Word for word, retype each record shown below.
(Dataset)
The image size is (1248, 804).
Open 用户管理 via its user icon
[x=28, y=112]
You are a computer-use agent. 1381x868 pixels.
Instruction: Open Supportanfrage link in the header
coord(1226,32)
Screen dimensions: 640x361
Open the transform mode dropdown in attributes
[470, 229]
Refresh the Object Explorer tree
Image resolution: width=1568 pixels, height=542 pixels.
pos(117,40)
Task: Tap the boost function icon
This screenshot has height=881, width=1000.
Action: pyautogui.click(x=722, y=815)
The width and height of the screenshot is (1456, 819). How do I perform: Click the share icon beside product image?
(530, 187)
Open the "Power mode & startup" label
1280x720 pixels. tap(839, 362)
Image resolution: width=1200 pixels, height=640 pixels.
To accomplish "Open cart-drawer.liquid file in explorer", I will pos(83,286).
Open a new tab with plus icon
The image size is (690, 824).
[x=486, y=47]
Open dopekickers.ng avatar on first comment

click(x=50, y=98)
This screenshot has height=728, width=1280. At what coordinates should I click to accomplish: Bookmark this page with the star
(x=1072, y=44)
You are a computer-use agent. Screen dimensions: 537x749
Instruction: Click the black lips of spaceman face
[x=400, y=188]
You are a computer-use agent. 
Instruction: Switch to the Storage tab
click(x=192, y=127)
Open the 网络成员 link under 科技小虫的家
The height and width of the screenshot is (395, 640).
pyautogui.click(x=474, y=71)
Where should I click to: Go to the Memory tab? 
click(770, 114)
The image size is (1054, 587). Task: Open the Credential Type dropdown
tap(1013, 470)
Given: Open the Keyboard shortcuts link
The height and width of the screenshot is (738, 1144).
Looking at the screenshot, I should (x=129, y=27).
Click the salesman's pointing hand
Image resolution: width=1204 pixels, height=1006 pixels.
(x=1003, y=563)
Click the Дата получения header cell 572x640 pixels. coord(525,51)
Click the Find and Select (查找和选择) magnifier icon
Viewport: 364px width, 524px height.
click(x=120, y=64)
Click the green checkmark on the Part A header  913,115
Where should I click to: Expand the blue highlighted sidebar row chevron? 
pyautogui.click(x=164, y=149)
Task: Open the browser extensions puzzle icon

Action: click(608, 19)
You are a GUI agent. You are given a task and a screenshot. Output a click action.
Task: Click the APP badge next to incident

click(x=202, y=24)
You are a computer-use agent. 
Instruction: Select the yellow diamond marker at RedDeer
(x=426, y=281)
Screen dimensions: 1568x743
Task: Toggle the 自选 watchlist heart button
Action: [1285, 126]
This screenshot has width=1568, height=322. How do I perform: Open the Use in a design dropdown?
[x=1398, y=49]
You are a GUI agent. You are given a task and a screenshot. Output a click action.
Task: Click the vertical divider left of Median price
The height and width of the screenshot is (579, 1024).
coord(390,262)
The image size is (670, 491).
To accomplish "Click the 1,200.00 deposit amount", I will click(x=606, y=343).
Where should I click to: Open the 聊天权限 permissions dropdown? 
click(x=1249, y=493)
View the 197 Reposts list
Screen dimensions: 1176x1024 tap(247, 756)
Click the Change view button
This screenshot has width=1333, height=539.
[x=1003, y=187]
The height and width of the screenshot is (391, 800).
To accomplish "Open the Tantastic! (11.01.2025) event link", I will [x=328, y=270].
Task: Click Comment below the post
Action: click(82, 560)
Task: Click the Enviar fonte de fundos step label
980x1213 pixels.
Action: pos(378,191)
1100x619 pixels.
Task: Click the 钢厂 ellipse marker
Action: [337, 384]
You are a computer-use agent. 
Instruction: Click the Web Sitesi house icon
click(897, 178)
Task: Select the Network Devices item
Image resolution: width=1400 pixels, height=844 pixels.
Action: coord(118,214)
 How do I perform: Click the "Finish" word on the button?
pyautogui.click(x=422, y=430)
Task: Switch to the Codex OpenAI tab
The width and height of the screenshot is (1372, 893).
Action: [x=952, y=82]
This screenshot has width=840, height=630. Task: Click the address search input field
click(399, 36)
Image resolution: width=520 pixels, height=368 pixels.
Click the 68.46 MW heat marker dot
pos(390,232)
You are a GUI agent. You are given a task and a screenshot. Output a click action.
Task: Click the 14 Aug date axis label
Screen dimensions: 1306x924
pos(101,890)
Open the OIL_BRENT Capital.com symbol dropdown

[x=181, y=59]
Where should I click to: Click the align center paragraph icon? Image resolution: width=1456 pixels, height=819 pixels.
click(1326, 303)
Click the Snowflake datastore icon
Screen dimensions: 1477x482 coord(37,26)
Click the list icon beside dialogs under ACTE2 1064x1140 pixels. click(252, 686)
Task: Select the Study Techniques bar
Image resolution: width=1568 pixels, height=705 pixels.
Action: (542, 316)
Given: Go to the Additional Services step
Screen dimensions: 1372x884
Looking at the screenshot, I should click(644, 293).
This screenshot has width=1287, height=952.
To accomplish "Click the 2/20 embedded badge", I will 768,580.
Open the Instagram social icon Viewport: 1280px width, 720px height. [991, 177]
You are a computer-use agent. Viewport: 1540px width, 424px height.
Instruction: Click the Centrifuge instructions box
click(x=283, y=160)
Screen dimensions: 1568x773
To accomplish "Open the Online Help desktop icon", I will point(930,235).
(End Dataset)
## [Result of this exercise]
The image size is (1248, 804).
Open 用户管理 via its user icon
[x=28, y=112]
You are a computer-use agent. 1381x868 pixels.
Instruction: Open Supportanfrage link in the header
coord(1226,32)
Screen dimensions: 640x361
Open the transform mode dropdown in attributes
[470, 229]
Refresh the Object Explorer tree
Image resolution: width=1568 pixels, height=542 pixels.
pos(117,40)
Task: Tap the boost function icon
This screenshot has height=881, width=1000.
Action: pyautogui.click(x=722, y=815)
The width and height of the screenshot is (1456, 819). How do I perform: Click the share icon beside product image?
(530, 187)
Open the "Power mode & startup" label
1280x720 pixels. tap(839, 362)
Image resolution: width=1200 pixels, height=640 pixels.
To accomplish "Open cart-drawer.liquid file in explorer", I will pos(83,286).
Open a new tab with plus icon
The image size is (690, 824).
[x=486, y=47]
Open dopekickers.ng avatar on first comment

click(x=50, y=98)
This screenshot has height=728, width=1280. At what coordinates should I click to accomplish: Bookmark this page with the star
(x=1072, y=44)
You are a computer-use agent. Screen dimensions: 537x749
Instruction: Click the black lips of spaceman face
[x=400, y=188]
You are a computer-use agent. 
Instruction: Switch to the Storage tab
click(x=192, y=127)
Open the 网络成员 link under 科技小虫的家
The height and width of the screenshot is (395, 640).
pyautogui.click(x=474, y=71)
Where should I click to: Go to the Memory tab? 
click(770, 114)
The image size is (1054, 587). Task: Open the Credential Type dropdown
tap(1013, 470)
Given: Open the Keyboard shortcuts link
The height and width of the screenshot is (738, 1144).
Looking at the screenshot, I should (x=129, y=27).
Click the salesman's pointing hand
Image resolution: width=1204 pixels, height=1006 pixels.
(x=1003, y=563)
Click the Дата получения header cell 572x640 pixels. coord(525,51)
Click the Find and Select (查找和选择) magnifier icon
Viewport: 364px width, 524px height.
click(x=120, y=64)
Click the green checkmark on the Part A header  913,115
Where should I click to: Expand the blue highlighted sidebar row chevron? 
pyautogui.click(x=164, y=149)
Task: Open the browser extensions puzzle icon

Action: click(608, 19)
You are a GUI agent. You are given a task and a screenshot. Output a click action.
Task: Click the APP badge next to incident

click(x=202, y=24)
You are a computer-use agent. 
Instruction: Select the yellow diamond marker at RedDeer
(x=426, y=281)
Screen dimensions: 1568x743
Task: Toggle the 自选 watchlist heart button
Action: [1285, 126]
This screenshot has width=1568, height=322. How do I perform: Open the Use in a design dropdown?
[x=1398, y=49]
You are a GUI agent. You are given a task and a screenshot. Output a click action.
Task: Click the vertical divider left of Median price
The height and width of the screenshot is (579, 1024).
coord(390,262)
The image size is (670, 491).
To accomplish "Click the 1,200.00 deposit amount", I will click(x=606, y=343).
Where should I click to: Open the 聊天权限 permissions dropdown? 
click(x=1249, y=493)
View the 197 Reposts list
Screen dimensions: 1176x1024 tap(247, 756)
Click the Change view button
This screenshot has width=1333, height=539.
[x=1003, y=187]
The height and width of the screenshot is (391, 800).
To accomplish "Open the Tantastic! (11.01.2025) event link", I will [x=328, y=270].
Task: Click Comment below the post
Action: click(82, 560)
Task: Click the Enviar fonte de fundos step label
980x1213 pixels.
Action: pos(378,191)
1100x619 pixels.
Task: Click the 钢厂 ellipse marker
Action: [337, 384]
You are a computer-use agent. 
Instruction: Click the Web Sitesi house icon
click(897, 178)
Task: Select the Network Devices item
Image resolution: width=1400 pixels, height=844 pixels.
Action: coord(118,214)
 How do I perform: Click the "Finish" word on the button?
pyautogui.click(x=422, y=430)
Task: Switch to the Codex OpenAI tab
The width and height of the screenshot is (1372, 893).
Action: [x=952, y=82]
This screenshot has width=840, height=630. Task: Click the address search input field
click(399, 36)
Image resolution: width=520 pixels, height=368 pixels.
Click the 68.46 MW heat marker dot
pos(390,232)
You are a GUI agent. You are given a task and a screenshot. Output a click action.
Task: Click the 14 Aug date axis label
Screen dimensions: 1306x924
pos(101,890)
Open the OIL_BRENT Capital.com symbol dropdown

[x=181, y=59]
Where should I click to: Click the align center paragraph icon? Image resolution: width=1456 pixels, height=819 pixels.
click(1326, 303)
Click the Snowflake datastore icon
Screen dimensions: 1477x482 coord(37,26)
Click the list icon beside dialogs under ACTE2 1064x1140 pixels. click(252, 686)
Task: Select the Study Techniques bar
Image resolution: width=1568 pixels, height=705 pixels.
Action: (542, 316)
Given: Go to the Additional Services step
Screen dimensions: 1372x884
Looking at the screenshot, I should click(644, 293).
This screenshot has width=1287, height=952.
To accomplish "Click the 2/20 embedded badge", I will 768,580.
Open the Instagram social icon Viewport: 1280px width, 720px height. [991, 177]
You are a computer-use agent. Viewport: 1540px width, 424px height.
Instruction: Click the Centrifuge instructions box
click(x=283, y=160)
Screen dimensions: 1568x773
To accomplish "Open the Online Help desktop icon", I will point(930,235).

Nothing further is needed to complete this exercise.